人が食事を口から取れなくなって回復の見込みがなくなった時、点滴を希望する家族は多い。
でも、点滴って本来は「回復し得る人のため」のもの。
例えば、ちょっとお腹壊したり、肺炎になって食事が取れなくなった時に一時的にこれ使い回復までの時間を稼ぎ体力維持するには、最高の道具。
一方で、「戻ってくる見込みがない人」に、点滴を続けると悲惨。
水を入れ過ぎれば、入れた水を消費し切れずブクブクに浮腫み、痰が喉元に溢れてゼイゼイ言いながら死んでいく。
逆に、点滴を少なめにしても「生き延びられてしまう」
500mlの点滴だけで1-2ヶ月くらいは生きられる。水で、体の脂肪や蛋白質(筋肉)を分解してエネルギーをつくることができるから。
しかし、やがて消費する脂肪、そして筋肉が無くなり命脈は尽きる。
最期は骨と皮だけの変わり果てた姿を見る。
「婆ちゃん痩せちゃったなあ」と看取る家族も辛い。
人生の最期の時間において、本人も周囲も一番穏やかなのは、食べられるだけ飲めるだけのもので過ごす事。
徐々に脱水が進むことで意識がぼんやりし、やがて静かに眠り始め、微熱を発し、程なく静かに息を引き取る。
人類の歴史は700万年あると言われるが、そうして自然死を迎えた私たちの祖先の今際の際が、そんなに壮絶で苛烈なはずがない。
自然は過酷にはできていない。
医療の名のもとで、この自然の過程に抗おうと余計な手出しをするようになって、この穏やかな死を邪魔するようになった。
死に際がこんなに苦しくなったのは、現代だけ。

########################################

課題の指示 — 上の読解文を全文、一字も変えずに書き写しなさい。

データ抜粋 —
########################################

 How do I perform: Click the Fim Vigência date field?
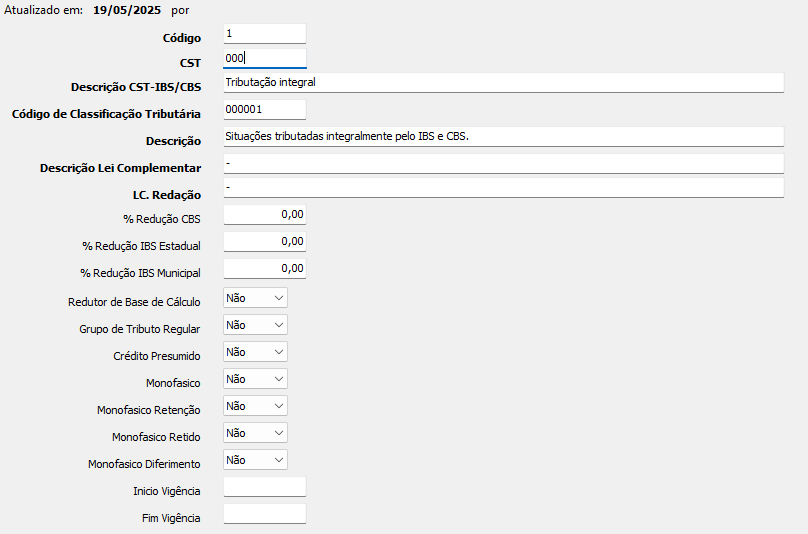click(x=264, y=515)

########################################

解答欄 —
人が食事を口から取れなくなって回復の見込みがなくなった時、点滴を希望する家族は多い。
でも、点滴って本来は「回復し得る人のため」のもの。
例えば、ちょっとお腹壊したり、肺炎になって食事が取れなくなった時に一時的にこれ使い回復までの時間を稼ぎ体力維持するには、最高の道具。
一方で、「戻ってくる見込みがない人」に、点滴を続けると悲惨。
水を入れ過ぎれば、入れた水を消費し切れずブクブクに浮腫み、痰が喉元に溢れてゼイゼイ言いながら死んでいく。
逆に、点滴を少なめにしても「生き延びられてしまう」
500mlの点滴だけで1-2ヶ月くらいは生きられる。水で、体の脂肪や蛋白質(筋肉)を分解してエネルギーをつくることができるから。
しかし、やがて消費する脂肪、そして筋肉が無くなり命脈は尽きる。
最期は骨と皮だけの変わり果てた姿を見る。
「婆ちゃん痩せちゃったなあ」と看取る家族も辛い。
人生の最期の時間において、本人も周囲も一番穏やかなのは、食べられるだけ飲めるだけのもので過ごす事。
徐々に脱水が進むことで意識がぼんやりし、やがて静かに眠り始め、微熱を発し、程なく静かに息を引き取る。
人類の歴史は700万年あると言われるが、そうして自然死を迎えた私たちの祖先の今際の際が、そんなに壮絶で苛烈なはずがない。
自然は過酷にはできていない。
医療の名のもとで、この自然の過程に抗おうと余計な手出しをするようになって、この穏やかな死を邪魔するようになった。
死に際がこんなに苦しくなったのは、現代だけ。